#### Document text

Proneness to marijuana use appears to consist of a rather coherent and integrated pattern of psychosocial attributes: in the personality system, greater value on independence than on academic achievement, lower expectations for academic achievement, greater tolerance of deviance, and less religiosity; in the perceived environment system, less compatibility between the adolescent’s two major reference groups —parents and friends, less influence of parents relative to friends, and greater approval for and models for marijuana use and other problem behaviors; and in the behavior system, greater actual involvement in other problem behaviors and less participation in conventional activities. What gives coherence to this pattern of attributes is that all of them imply unconventionality, an orientation that is evidenced in attitudes and values, in social interactions and reference group membership, and in behavior. A review of recent psychosocial research on marijuana use (Jessor, 1979) reveals that there is quite consistent support in the literature for one or another of these attributes as correlates of youthful involvement with marijuana (Brook, Lukoff, & Whiteman, 1977; Johnston, 1973, 1974; Kandel, 1973, 1974; Sadava, 1973; Sadava and Forsyth, 1977; Smith & Fogg, 1978).
As employed in Problem Behavior Theory, the concept of proneness is simply a way of organizing and summarizing the theoretical propensity for engaging in problem behavior. Proneness can be specified within each system and across all of the systems—personality, the perceived environment, and behavior. The various attributes in each system may therefore be seen as risk factors, and problem-behavior proneness as a composite of the psychosocial risk for that class of behavior. It follows, then, that whatever the particular problem behavior of concern, the pattern of psychosocial risk should be similar, namely, a pattern of unconventionality in each of the three theoretical systems. This, indeed, is what has been found in the present study: the pattern of psychosocial proneness that effectively accounts for variation in involvement with marijuana is essentially the same pattern that distinguishes problem drinking from the non-problem use of alcohol. A similar pattern was also shown earlier to account for variation in self-reported, antisocial behavior (aggression, lying, stealing, vandalism) in the same national sample (Donovan, 1977) and for variation in sexual experience (virginity-nonvirginity) in a longitudinal study of a local sample of adolescents (Jessor & Jessor, 1975).
Establishing a common pattern of psychosocial risk factors for adolescent problem behavior carries with it two further implications each of which has received empirical support. The first of these is that there should be some degree of co-variation among problem behaviors, that is, engaging in any problem behavior should be associated with engaging in others as well. There is strong empirical support for this generalization in the present study as shown by the behavior system correlations in Table 12.1. There is similar support in a variety of other studies as well (Jessor, 1978, 1979; Kandel, 1978).

########
#### Information given

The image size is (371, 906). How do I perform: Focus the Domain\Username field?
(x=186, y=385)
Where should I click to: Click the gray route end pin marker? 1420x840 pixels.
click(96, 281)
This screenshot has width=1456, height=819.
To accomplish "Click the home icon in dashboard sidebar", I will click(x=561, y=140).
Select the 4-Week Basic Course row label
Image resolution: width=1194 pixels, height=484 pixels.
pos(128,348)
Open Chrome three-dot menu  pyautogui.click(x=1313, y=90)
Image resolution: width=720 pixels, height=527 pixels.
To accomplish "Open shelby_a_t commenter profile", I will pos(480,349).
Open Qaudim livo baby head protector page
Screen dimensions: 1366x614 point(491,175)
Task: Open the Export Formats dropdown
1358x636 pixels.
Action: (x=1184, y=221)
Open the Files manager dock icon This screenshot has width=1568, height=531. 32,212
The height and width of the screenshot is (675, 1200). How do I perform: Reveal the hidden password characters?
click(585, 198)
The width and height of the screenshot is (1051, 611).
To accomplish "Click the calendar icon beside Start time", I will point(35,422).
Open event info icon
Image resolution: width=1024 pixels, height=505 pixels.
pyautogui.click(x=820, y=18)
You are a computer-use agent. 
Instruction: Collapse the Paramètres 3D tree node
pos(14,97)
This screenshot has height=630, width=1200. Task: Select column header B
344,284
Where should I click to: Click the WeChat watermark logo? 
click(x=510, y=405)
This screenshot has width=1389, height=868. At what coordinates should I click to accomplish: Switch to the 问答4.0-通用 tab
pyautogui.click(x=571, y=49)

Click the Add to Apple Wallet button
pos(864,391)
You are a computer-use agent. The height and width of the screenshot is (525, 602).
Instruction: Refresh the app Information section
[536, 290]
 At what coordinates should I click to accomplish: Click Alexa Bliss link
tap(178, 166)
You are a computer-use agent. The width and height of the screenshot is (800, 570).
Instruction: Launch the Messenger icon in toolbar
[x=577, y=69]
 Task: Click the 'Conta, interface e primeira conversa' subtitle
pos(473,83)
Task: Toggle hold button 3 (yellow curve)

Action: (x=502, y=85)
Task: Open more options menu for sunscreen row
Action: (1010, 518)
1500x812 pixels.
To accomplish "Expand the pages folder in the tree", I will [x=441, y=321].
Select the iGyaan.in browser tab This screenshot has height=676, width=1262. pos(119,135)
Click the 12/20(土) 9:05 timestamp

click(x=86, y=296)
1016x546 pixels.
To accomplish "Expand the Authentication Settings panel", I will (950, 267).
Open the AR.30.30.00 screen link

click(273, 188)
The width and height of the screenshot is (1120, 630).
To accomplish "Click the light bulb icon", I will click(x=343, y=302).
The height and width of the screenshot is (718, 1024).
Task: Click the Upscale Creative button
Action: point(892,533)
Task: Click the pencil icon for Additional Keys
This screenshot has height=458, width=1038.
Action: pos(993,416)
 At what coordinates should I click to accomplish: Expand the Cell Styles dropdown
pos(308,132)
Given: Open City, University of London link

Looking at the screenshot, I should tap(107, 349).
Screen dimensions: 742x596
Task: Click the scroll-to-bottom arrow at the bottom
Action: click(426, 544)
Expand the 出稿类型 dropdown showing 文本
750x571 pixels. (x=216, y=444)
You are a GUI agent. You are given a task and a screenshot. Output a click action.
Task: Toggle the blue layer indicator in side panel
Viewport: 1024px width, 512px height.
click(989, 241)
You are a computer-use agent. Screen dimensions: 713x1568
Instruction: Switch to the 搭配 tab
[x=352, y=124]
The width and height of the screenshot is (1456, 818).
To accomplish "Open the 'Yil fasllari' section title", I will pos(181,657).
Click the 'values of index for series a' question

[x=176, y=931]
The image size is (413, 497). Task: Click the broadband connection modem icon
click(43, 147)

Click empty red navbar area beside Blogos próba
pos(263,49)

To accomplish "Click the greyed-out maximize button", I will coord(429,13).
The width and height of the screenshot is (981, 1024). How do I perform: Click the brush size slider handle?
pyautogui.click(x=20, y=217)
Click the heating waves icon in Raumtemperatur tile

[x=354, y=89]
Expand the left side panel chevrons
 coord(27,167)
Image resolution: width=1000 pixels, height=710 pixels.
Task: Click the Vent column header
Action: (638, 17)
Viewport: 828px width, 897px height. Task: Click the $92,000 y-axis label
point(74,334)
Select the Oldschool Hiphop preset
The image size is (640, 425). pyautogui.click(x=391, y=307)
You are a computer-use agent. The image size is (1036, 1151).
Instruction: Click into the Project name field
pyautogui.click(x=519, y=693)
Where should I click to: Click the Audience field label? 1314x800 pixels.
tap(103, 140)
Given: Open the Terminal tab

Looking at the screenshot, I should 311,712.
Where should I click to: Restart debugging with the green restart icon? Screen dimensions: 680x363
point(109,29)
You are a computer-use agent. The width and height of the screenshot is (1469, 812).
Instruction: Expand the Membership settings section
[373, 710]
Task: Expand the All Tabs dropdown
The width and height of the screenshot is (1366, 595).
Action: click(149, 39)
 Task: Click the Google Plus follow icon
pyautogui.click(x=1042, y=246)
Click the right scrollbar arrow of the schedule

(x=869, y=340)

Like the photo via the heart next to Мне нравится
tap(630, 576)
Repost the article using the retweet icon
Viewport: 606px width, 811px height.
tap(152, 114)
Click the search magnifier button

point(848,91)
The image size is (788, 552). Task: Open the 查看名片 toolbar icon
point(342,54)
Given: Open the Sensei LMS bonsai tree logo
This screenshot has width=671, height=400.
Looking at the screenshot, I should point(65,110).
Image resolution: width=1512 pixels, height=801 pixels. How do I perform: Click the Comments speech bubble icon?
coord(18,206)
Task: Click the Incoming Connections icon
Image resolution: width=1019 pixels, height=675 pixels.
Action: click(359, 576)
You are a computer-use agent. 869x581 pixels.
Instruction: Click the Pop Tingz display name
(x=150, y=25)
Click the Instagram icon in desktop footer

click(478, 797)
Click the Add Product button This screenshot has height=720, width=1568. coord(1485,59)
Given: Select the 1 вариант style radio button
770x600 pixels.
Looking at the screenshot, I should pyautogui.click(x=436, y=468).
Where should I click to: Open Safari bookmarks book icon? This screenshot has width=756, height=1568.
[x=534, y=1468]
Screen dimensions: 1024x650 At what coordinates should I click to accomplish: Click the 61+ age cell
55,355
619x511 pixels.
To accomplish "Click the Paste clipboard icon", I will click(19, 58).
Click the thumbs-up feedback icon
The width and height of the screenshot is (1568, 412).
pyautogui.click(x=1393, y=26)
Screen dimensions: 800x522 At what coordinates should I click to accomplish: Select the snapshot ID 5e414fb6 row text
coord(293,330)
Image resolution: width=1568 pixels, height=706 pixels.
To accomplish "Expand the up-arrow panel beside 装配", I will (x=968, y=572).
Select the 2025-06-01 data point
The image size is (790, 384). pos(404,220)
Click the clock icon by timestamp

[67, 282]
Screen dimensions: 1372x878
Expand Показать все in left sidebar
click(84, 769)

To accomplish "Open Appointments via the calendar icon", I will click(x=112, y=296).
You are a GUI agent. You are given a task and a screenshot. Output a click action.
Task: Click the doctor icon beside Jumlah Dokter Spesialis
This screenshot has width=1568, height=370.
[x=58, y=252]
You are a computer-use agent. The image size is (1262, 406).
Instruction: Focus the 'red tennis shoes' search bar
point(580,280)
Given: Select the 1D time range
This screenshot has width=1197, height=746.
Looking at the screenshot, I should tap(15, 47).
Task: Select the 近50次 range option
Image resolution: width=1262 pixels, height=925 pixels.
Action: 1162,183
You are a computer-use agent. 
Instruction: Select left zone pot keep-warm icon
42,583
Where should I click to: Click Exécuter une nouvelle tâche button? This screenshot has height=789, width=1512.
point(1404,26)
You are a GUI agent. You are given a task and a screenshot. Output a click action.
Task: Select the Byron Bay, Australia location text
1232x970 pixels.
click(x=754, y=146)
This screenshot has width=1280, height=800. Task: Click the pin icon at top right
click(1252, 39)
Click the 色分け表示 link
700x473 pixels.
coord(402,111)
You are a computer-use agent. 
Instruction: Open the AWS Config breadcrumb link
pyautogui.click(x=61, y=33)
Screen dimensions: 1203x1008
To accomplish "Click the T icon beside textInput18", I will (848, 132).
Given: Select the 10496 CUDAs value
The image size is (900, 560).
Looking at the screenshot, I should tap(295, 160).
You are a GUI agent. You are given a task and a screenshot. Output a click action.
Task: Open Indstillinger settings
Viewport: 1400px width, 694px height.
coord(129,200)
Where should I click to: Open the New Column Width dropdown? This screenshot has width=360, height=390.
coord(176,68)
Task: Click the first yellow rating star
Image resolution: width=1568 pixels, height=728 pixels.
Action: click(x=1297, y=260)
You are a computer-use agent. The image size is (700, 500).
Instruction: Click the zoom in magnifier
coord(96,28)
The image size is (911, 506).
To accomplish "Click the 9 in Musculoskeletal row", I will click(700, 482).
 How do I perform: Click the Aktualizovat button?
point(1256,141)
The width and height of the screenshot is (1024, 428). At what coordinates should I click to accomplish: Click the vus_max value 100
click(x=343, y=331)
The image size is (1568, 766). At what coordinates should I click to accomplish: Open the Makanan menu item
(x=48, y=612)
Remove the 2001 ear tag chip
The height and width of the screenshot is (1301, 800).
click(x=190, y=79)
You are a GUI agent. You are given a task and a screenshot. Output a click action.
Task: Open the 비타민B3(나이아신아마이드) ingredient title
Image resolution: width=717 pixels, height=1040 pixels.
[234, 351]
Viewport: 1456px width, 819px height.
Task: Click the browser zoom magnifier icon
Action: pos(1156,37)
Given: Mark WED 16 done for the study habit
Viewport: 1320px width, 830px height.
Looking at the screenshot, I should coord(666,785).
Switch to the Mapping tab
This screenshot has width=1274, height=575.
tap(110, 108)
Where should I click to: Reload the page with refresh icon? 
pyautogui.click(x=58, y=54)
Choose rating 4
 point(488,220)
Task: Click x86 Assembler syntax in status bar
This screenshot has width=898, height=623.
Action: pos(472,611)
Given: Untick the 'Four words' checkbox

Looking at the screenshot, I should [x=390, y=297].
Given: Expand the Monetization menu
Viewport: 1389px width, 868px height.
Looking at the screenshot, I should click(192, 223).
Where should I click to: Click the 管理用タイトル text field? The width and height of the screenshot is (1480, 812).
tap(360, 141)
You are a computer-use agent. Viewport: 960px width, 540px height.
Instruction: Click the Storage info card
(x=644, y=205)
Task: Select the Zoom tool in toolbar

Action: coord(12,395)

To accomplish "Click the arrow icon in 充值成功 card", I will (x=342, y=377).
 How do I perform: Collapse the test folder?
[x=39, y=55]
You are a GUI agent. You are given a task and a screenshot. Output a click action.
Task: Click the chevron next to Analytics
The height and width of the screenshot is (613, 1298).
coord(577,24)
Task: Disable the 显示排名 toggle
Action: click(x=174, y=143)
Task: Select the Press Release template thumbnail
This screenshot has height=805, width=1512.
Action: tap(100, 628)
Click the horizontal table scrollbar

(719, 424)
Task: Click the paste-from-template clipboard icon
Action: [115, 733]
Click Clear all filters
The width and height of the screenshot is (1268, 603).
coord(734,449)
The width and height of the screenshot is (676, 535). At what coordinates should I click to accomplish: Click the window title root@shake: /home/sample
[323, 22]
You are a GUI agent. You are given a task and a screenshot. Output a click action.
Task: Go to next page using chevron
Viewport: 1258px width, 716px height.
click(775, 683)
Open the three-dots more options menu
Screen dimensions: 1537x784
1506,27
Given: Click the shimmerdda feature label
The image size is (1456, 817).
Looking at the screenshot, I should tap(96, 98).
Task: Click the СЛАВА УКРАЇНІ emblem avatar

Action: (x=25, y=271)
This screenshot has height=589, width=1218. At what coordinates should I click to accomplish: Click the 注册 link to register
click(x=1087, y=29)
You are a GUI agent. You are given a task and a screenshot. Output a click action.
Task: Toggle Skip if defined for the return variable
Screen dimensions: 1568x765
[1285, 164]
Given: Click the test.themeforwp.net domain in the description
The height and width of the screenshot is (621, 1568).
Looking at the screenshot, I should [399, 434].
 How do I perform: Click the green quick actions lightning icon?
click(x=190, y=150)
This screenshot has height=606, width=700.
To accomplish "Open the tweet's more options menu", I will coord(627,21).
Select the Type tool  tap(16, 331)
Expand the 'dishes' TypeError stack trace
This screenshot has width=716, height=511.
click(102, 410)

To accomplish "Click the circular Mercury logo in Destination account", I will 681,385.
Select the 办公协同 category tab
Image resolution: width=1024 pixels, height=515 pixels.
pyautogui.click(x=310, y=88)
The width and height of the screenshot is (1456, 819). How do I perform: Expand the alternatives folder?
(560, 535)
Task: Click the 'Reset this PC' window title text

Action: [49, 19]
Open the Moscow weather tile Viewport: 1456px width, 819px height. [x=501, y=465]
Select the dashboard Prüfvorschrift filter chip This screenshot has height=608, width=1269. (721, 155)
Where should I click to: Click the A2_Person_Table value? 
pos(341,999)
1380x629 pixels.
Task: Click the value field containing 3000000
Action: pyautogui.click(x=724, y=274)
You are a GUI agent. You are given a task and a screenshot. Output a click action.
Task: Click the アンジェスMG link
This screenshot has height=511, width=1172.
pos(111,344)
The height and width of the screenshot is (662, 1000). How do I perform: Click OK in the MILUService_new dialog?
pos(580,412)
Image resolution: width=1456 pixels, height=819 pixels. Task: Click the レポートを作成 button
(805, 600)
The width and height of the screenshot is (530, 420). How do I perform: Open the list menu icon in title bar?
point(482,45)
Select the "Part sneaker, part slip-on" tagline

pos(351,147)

########

→ Required tasks
1. Rewrite the paragraph of the marijuana proneness text beginning "Establishing a common pattern" in shorter form, keeping its main facts.
2. From the records, copy out the lines beginning with the line containing "The width and height of the screenshot is (1051, 611)." and continuing through the line containing "pos(864,391)".

→ Solution set
1. A shared pattern of psychosocial risk factors for adolescent problem behavior has two further implications, each with empirical support. The first is that problem behaviors should co-vary, so that engaging in one goes along with engaging in others. The behavior system correlations in Table 12.1 strongly support this in the present study, and other studies support it as well (Jessor, 1978, 1979; Kandel, 1978).

2.
The width and height of the screenshot is (1051, 611).
To accomplish "Click the calendar icon beside Start time", I will point(35,422).
Open event info icon
Image resolution: width=1024 pixels, height=505 pixels.
pyautogui.click(x=820, y=18)
You are a computer-use agent. 
Instruction: Collapse the Paramètres 3D tree node
pos(14,97)
This screenshot has height=630, width=1200. Task: Select column header B
344,284
Where should I click to: Click the WeChat watermark logo? 
click(x=510, y=405)
This screenshot has width=1389, height=868. At what coordinates should I click to accomplish: Switch to the 问答4.0-通用 tab
pyautogui.click(x=571, y=49)

Click the Add to Apple Wallet button
pos(864,391)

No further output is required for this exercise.